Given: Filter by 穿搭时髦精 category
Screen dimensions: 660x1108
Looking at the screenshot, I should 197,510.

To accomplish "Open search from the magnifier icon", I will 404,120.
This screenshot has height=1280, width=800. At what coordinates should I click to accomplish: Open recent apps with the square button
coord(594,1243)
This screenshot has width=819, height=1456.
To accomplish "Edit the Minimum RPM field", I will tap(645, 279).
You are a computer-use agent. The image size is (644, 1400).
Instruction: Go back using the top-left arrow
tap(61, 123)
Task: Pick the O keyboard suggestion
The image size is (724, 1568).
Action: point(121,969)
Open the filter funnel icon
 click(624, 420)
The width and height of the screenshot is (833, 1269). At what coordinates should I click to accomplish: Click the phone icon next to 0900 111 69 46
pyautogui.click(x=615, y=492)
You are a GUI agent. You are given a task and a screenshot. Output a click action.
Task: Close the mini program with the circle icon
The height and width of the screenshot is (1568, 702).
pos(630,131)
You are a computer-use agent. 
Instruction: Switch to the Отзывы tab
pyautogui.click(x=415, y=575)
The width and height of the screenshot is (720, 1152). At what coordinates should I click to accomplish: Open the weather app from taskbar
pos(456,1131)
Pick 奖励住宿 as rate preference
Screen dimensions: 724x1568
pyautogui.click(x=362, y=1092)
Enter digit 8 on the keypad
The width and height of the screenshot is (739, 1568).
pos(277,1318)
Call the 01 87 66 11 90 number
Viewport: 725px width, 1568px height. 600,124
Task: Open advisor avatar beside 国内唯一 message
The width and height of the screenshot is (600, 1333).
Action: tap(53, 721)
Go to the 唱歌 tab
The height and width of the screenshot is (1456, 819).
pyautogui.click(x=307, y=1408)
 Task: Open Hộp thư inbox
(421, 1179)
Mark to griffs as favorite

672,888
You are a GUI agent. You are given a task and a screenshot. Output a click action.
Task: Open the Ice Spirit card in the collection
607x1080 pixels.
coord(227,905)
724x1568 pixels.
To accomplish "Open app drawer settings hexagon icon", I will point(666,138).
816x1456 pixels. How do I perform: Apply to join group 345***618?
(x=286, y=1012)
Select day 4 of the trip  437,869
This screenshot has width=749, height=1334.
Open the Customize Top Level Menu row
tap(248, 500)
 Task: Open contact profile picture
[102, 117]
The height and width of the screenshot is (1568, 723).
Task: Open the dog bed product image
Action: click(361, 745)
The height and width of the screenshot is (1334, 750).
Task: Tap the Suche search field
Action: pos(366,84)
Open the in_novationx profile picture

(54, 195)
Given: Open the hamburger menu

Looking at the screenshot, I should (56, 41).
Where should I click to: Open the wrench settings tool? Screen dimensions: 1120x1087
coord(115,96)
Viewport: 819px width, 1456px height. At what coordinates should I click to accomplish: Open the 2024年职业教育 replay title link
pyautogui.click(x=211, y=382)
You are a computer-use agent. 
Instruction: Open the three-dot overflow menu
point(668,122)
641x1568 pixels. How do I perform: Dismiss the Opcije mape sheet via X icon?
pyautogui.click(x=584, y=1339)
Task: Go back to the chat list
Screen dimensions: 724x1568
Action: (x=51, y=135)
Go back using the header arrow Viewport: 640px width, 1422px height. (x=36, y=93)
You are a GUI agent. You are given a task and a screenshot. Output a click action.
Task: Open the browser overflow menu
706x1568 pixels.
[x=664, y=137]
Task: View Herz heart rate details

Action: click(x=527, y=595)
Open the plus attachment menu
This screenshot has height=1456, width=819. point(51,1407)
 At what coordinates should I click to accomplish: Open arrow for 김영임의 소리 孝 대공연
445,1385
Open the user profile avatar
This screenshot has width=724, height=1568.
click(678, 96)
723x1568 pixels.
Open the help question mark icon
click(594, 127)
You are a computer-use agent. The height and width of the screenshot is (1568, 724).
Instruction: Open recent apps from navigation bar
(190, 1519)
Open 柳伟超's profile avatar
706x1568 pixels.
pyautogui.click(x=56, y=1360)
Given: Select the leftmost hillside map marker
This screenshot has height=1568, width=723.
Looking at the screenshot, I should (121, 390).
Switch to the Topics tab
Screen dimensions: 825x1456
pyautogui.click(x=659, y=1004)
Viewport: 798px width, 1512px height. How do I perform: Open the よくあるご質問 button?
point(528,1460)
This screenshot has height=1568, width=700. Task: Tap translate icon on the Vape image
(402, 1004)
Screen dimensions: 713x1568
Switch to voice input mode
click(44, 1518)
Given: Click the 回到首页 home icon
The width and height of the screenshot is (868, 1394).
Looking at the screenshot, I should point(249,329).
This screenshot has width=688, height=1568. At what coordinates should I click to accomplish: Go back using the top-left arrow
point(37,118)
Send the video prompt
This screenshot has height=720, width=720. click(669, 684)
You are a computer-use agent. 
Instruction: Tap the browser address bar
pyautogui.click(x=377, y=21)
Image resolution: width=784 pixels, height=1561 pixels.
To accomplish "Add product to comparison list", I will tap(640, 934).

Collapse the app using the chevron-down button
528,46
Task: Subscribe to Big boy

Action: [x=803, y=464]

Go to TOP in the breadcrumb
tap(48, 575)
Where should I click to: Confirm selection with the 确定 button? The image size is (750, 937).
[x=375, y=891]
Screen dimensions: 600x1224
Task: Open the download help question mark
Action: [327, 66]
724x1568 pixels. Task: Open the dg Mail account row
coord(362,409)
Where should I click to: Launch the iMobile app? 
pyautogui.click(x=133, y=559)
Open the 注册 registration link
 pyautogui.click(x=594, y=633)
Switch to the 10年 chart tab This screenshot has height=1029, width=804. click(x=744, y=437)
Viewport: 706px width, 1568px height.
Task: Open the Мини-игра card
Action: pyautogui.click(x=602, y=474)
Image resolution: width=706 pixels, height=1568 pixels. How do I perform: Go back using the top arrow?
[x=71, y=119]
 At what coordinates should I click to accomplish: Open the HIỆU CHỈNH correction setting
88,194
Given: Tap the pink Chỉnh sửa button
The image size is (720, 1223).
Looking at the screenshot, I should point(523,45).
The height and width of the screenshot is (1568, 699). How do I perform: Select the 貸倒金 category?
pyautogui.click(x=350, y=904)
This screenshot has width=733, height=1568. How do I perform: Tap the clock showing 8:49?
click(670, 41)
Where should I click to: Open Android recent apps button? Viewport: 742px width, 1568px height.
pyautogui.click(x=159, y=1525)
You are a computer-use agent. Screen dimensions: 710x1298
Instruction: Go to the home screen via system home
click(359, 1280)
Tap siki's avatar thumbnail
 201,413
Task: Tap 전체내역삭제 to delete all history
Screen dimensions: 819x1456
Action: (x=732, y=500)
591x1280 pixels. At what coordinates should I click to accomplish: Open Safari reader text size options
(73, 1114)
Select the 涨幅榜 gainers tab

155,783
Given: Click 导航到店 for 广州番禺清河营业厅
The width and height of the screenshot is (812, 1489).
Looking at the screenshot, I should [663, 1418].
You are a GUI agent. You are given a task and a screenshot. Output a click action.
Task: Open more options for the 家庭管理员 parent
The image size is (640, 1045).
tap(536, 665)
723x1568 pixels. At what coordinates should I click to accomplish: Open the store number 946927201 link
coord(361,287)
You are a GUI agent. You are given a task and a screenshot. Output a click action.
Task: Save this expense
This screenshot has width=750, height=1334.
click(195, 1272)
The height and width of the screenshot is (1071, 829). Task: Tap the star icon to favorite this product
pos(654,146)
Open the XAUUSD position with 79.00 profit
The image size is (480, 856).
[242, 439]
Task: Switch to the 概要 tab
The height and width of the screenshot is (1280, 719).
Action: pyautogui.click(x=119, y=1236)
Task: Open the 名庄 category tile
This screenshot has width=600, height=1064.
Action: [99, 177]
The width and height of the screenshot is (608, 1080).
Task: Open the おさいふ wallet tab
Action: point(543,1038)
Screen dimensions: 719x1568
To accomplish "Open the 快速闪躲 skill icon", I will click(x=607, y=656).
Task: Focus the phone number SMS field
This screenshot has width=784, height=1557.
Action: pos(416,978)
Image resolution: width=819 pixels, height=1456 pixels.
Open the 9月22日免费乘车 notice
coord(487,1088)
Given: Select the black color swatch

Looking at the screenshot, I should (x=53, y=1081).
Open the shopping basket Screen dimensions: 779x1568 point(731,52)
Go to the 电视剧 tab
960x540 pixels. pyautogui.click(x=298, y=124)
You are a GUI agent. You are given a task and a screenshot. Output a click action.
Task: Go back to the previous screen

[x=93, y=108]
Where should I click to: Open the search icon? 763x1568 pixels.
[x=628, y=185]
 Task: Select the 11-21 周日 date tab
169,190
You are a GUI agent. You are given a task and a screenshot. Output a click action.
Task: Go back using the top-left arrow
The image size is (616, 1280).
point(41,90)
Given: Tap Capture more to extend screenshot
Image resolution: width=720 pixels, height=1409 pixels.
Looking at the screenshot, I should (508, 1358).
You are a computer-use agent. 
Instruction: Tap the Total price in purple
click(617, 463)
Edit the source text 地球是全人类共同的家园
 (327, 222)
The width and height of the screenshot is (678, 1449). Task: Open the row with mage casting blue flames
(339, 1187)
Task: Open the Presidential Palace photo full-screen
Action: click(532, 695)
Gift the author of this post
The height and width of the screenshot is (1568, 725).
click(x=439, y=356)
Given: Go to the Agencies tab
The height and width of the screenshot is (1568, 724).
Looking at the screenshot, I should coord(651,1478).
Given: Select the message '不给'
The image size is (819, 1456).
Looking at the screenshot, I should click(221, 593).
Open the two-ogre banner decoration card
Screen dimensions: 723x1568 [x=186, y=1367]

■ **PROBLEM REQUIREMENTS**
Return the data above verbatim, from the line with "You are a computer-use agent. The image" to the line with "pyautogui.click(x=615, y=492)", including both of those lines.

■ **THE OUTPUT**
You are a computer-use agent. The image size is (644, 1400).
Instruction: Go back using the top-left arrow
tap(61, 123)
Task: Pick the O keyboard suggestion
The image size is (724, 1568).
Action: point(121,969)
Open the filter funnel icon
 click(624, 420)
The width and height of the screenshot is (833, 1269). At what coordinates should I click to accomplish: Click the phone icon next to 0900 111 69 46
pyautogui.click(x=615, y=492)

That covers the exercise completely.